TV always seems to throw a story like this one in the blender, so that what comes out is indistinguishable from the last horror, or the one before that, and the result weirdly numbing. When we read some of the smaller details, though — about the kid who said he wouldn’t have anybody to play with now that his sister had died, or the boy who said he knew karate and could save the others — we feel the enormity of what happened at Sandy Hook Elementary, and we cry that we won’t stand for it.
Only, then what? I hope we won’t waste too much time arguing over whether gun control, or better mental health treatment, or pushing back against violent video games is the proper place to start; in my mind, the answer is all of the above.
If guns alone — or even guns plus lousy-to-nonexistent mental health services — were the entire problem, why were no little red schoolhouses fired on in the Wild West, where everyone was armed and mental illness completely untreated?

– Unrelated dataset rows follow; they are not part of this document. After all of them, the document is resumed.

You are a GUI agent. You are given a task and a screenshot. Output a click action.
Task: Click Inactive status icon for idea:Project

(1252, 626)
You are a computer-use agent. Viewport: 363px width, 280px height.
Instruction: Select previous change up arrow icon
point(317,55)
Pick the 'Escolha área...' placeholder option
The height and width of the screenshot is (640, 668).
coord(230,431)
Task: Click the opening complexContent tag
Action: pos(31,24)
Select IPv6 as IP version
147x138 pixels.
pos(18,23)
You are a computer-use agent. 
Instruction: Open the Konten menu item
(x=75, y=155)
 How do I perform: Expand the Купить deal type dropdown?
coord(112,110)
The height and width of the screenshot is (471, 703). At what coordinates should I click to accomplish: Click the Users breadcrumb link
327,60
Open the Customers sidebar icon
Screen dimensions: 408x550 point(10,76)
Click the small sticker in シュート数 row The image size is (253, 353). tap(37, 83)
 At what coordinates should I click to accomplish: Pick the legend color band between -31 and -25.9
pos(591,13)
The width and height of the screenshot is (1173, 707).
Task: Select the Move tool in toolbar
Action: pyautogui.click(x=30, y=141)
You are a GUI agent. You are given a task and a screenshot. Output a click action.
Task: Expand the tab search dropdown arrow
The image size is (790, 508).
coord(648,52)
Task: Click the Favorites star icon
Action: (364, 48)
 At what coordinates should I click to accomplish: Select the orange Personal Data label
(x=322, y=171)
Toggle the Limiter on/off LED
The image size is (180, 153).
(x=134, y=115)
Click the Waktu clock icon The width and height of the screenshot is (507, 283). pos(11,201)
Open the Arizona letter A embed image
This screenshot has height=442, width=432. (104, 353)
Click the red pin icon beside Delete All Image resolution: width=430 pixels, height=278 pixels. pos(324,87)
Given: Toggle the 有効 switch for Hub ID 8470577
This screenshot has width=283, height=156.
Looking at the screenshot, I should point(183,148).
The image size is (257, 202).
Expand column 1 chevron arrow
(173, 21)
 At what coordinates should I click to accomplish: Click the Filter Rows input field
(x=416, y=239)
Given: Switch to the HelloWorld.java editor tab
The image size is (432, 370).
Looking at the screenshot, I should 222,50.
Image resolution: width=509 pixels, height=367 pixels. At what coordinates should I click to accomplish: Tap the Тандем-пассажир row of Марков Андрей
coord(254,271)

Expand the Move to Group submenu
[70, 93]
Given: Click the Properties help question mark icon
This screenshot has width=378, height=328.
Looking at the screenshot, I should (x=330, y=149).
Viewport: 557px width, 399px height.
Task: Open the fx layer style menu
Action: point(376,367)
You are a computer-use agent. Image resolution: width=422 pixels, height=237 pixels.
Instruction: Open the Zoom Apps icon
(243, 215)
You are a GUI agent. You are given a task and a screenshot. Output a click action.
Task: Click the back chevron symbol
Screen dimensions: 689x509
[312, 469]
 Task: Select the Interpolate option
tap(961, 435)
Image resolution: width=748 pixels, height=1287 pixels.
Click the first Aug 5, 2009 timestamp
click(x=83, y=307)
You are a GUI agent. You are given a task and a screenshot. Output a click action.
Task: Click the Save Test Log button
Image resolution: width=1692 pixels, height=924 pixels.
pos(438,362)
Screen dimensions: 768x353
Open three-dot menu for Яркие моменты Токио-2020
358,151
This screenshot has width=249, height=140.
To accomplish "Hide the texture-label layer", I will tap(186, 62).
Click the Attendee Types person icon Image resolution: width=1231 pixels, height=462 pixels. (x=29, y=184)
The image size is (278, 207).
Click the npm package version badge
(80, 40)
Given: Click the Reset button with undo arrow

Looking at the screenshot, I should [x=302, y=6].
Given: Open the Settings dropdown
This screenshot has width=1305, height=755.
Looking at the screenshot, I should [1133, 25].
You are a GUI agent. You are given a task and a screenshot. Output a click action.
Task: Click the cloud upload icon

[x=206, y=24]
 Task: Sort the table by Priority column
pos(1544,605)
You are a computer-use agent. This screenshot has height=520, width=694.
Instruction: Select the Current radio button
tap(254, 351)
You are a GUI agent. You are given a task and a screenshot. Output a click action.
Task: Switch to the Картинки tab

There are pieces of this problem strewn across the political spectrum: The left is correct that actually, guns do kill people. But the right has a point, too, about the “culture of death,” in the language of John Paul II’s “Gospel of Life.” And if we haven’t glorified even mass shootings and their perpetrators, then why does one shooter after another show up dressed all in black, like an anti-hero ready for his big finale? Struggling to understand, we insist on referring to the actions of people who must be desperately sick as evil incarnate.
“Evil visited this community today,” said Connecticut Gov. Dan Malloy.
“No set of laws can eliminate evil from the world,” President Barack Obama told the grieving.
A well person doesn’t shoot a bunch of 6-year-olds, though, and while I believe in evil, from a Christian perspective, sin involves free will, which I’m not sure someone who acted as Lanza did was in any shape to exercise. Saying so is popularly seen as “excusing” such horrific acts; it doesn’t. Calling illness by its modern name is important because we have so much hard work to do, on multiple fronts, that we can’t afford to set off in the wrong century.